Each line from the start of the entries through the line that contains "Open the Equal" should be output exactly, please.

──────────

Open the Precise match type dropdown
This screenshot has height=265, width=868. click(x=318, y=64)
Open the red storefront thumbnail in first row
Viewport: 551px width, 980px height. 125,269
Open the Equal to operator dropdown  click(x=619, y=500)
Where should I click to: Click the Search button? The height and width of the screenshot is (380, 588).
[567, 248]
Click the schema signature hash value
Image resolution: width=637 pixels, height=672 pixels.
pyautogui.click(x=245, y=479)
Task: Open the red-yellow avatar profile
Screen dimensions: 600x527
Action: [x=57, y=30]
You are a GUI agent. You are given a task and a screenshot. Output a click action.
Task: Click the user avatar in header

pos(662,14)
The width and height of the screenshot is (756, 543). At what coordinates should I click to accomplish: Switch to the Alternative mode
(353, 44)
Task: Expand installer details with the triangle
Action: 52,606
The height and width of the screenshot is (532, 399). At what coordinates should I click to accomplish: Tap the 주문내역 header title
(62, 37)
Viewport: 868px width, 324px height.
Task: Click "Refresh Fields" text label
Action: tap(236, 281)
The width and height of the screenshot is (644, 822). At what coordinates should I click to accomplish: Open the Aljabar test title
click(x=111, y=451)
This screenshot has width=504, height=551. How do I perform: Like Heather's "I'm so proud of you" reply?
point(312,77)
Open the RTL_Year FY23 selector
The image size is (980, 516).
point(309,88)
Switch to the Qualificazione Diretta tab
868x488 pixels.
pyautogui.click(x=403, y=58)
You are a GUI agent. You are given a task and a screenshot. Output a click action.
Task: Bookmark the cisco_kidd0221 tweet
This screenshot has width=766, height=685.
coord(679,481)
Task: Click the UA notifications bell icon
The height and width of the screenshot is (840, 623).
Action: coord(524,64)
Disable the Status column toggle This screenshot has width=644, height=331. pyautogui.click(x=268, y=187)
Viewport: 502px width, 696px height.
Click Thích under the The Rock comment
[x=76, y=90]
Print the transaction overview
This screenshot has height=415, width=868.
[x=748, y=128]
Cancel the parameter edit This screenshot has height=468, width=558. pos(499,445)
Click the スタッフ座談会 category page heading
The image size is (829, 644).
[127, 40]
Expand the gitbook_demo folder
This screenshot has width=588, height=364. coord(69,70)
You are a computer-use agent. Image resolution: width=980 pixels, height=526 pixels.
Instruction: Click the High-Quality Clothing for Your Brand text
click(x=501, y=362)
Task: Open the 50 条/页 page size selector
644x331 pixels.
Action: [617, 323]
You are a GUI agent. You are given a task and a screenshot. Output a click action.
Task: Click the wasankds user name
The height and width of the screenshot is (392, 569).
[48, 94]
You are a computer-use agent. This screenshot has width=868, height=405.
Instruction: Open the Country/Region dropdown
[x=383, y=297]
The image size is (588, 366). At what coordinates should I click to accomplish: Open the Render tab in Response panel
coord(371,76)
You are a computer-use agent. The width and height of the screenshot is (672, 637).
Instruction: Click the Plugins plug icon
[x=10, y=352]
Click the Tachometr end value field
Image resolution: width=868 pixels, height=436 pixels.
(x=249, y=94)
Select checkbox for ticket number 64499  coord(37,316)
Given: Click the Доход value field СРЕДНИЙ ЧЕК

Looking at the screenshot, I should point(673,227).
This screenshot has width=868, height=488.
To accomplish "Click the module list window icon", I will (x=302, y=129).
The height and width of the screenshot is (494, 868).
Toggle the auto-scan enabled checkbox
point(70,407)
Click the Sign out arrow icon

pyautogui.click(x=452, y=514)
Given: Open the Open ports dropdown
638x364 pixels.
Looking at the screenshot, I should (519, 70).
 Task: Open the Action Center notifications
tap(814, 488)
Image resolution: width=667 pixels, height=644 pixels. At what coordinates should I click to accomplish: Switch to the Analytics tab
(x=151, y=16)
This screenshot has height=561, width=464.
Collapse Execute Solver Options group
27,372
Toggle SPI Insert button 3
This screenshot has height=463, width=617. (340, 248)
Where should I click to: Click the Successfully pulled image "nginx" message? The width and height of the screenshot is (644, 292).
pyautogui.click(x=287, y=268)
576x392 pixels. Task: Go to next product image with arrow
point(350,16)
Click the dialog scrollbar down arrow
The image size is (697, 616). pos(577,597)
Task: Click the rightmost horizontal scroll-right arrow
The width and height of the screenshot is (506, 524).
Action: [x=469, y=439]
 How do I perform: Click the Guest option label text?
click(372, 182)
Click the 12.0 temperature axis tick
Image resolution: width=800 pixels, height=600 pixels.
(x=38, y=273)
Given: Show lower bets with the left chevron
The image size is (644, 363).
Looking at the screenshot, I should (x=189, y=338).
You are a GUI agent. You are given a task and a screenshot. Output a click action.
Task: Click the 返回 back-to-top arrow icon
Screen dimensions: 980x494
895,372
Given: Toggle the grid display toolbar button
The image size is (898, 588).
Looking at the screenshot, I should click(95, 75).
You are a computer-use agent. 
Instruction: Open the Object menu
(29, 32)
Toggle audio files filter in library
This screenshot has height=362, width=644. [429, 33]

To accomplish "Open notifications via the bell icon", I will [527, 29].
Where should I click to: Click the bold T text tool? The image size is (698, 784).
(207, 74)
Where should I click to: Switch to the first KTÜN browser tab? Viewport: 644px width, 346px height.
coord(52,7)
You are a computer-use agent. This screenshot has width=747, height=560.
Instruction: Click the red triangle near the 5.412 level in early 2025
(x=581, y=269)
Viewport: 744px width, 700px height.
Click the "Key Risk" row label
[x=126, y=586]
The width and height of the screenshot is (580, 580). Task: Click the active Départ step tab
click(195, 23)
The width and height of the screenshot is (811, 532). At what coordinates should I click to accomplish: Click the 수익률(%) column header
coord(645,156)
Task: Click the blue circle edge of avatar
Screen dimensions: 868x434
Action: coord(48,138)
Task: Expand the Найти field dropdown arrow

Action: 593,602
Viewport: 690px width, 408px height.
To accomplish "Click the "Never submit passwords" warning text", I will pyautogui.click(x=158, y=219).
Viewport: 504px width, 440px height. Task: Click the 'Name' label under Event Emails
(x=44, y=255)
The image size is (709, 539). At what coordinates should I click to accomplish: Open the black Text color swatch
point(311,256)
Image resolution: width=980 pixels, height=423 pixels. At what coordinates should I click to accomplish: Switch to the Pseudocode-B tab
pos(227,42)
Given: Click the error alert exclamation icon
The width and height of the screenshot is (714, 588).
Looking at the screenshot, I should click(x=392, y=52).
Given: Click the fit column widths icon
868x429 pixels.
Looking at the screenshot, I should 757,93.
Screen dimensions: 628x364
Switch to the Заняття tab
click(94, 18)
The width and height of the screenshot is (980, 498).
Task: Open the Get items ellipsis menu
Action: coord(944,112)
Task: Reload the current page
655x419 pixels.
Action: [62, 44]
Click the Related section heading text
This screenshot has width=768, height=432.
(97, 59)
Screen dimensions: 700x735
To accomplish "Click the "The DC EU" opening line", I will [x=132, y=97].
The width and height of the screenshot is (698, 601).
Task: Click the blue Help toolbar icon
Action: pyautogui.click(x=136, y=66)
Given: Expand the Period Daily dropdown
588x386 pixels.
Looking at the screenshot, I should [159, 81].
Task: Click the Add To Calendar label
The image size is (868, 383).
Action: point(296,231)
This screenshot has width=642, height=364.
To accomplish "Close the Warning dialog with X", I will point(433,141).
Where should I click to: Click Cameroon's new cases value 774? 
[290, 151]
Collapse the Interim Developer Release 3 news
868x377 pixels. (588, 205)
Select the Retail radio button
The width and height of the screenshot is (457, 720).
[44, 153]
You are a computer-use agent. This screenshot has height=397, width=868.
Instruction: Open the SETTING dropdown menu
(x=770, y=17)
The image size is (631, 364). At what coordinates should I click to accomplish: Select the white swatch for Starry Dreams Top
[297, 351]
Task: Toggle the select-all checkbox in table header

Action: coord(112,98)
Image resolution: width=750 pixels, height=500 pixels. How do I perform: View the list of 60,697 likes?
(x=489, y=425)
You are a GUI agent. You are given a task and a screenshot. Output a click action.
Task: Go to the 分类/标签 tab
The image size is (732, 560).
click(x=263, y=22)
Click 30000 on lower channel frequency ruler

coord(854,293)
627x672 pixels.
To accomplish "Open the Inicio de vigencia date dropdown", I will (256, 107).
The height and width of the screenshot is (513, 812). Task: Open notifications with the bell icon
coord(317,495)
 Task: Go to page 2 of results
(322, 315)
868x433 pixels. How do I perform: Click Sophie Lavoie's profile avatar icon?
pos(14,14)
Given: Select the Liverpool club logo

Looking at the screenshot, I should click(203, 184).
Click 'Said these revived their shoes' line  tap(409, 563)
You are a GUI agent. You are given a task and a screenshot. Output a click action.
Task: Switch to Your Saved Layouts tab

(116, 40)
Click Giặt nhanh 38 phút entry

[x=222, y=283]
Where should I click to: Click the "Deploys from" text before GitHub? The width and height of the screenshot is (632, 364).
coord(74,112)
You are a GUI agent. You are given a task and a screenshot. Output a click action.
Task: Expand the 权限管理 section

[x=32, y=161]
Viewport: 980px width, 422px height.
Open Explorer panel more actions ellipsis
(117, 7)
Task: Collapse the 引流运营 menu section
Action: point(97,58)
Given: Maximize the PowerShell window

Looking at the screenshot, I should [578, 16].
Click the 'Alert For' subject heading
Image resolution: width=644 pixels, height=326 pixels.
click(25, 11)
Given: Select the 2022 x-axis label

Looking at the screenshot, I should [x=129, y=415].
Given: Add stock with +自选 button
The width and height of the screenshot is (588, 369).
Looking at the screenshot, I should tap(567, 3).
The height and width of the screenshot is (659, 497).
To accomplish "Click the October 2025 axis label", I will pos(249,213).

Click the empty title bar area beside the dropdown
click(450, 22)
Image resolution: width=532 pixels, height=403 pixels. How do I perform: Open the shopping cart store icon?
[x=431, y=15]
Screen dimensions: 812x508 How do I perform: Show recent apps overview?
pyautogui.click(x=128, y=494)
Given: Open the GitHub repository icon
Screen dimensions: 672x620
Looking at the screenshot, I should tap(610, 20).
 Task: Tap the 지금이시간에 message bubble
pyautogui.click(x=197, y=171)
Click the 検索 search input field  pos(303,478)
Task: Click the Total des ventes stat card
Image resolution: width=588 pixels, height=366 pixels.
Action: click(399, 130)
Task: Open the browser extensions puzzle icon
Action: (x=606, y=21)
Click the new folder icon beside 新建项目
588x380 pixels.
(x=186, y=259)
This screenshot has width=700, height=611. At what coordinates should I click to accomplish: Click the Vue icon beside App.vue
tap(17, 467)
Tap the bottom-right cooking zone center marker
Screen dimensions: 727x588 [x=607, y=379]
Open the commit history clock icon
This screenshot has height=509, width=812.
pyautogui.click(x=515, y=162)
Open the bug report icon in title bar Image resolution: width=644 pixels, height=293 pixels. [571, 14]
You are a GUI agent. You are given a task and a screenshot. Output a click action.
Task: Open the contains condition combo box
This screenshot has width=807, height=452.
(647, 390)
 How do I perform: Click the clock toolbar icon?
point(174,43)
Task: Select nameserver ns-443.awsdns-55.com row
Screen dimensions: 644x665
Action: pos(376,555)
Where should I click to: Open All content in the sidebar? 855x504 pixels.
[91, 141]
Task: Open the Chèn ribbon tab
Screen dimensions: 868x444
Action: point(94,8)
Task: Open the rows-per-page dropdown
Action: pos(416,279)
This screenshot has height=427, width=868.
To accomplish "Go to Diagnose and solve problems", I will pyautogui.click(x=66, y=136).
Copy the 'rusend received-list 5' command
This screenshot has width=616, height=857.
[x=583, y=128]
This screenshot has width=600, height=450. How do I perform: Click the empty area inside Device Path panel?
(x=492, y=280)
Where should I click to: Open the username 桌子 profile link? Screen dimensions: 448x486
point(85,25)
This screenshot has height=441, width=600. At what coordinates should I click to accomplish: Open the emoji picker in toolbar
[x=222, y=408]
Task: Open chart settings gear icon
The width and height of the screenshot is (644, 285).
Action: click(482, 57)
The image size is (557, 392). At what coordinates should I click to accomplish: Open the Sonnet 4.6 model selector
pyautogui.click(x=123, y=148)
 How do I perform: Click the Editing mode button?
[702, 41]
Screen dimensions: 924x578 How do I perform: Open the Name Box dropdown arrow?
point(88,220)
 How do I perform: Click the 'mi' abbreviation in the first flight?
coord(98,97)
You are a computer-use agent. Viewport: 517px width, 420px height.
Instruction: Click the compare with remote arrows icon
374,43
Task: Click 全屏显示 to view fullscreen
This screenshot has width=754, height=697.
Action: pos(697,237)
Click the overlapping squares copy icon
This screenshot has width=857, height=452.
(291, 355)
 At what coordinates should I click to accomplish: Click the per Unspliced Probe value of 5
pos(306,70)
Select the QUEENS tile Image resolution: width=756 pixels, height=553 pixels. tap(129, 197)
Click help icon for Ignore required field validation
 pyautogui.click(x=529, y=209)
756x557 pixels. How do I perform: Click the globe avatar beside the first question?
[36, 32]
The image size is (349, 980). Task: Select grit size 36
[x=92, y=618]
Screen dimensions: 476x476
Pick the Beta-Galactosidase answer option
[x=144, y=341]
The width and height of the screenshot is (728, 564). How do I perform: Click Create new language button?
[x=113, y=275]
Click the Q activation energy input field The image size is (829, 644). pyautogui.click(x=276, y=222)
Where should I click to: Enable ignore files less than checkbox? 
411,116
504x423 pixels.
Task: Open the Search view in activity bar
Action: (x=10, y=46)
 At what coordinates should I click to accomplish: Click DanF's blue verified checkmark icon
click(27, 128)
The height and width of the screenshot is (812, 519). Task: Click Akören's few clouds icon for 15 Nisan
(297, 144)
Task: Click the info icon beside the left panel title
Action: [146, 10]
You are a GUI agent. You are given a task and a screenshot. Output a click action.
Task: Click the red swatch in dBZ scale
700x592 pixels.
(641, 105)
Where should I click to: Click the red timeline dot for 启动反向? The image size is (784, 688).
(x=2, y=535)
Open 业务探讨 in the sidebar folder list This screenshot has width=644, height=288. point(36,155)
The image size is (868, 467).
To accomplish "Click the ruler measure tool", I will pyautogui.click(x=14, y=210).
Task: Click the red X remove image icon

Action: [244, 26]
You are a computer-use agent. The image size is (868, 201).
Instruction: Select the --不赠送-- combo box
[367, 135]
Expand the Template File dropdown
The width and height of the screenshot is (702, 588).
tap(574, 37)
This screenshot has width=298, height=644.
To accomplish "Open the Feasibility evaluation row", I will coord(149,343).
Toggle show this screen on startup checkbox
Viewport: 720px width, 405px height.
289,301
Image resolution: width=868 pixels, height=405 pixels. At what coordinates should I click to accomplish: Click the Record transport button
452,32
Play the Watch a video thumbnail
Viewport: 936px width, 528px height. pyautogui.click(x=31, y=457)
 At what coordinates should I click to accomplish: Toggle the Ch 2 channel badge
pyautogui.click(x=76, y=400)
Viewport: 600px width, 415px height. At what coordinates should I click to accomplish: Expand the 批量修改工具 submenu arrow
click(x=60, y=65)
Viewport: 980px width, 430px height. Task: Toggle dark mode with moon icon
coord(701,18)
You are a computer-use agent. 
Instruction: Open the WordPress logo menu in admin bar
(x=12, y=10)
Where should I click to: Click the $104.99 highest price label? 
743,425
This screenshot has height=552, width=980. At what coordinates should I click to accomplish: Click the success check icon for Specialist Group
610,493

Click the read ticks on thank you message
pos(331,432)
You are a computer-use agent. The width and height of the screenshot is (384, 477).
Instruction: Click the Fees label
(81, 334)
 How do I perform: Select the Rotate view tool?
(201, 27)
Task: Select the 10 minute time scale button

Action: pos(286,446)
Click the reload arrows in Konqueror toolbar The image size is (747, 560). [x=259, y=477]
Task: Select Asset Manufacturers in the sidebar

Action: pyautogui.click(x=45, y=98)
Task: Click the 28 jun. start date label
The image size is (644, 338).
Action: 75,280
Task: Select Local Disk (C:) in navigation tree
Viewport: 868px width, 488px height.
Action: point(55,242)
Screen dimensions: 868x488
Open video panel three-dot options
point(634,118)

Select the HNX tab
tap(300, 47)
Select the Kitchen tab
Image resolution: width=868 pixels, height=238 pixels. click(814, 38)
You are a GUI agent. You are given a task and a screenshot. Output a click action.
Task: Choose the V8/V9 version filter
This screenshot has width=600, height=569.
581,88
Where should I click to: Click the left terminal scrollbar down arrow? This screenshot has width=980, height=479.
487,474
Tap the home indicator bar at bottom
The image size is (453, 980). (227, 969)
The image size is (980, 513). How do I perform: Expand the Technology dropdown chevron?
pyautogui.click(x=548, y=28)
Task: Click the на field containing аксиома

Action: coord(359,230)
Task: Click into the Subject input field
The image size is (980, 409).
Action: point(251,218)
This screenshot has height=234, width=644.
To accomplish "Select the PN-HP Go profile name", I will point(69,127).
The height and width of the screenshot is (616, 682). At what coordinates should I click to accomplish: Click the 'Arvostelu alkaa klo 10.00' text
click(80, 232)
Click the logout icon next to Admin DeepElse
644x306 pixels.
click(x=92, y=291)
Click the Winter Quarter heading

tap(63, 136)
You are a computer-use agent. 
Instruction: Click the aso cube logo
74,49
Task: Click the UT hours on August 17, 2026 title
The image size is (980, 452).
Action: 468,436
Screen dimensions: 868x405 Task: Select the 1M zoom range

──────────

**SOLUTION FOR THIS TASK:**
Open the Precise match type dropdown
This screenshot has height=265, width=868. click(x=318, y=64)
Open the red storefront thumbnail in first row
Viewport: 551px width, 980px height. 125,269
Open the Equal to operator dropdown  click(x=619, y=500)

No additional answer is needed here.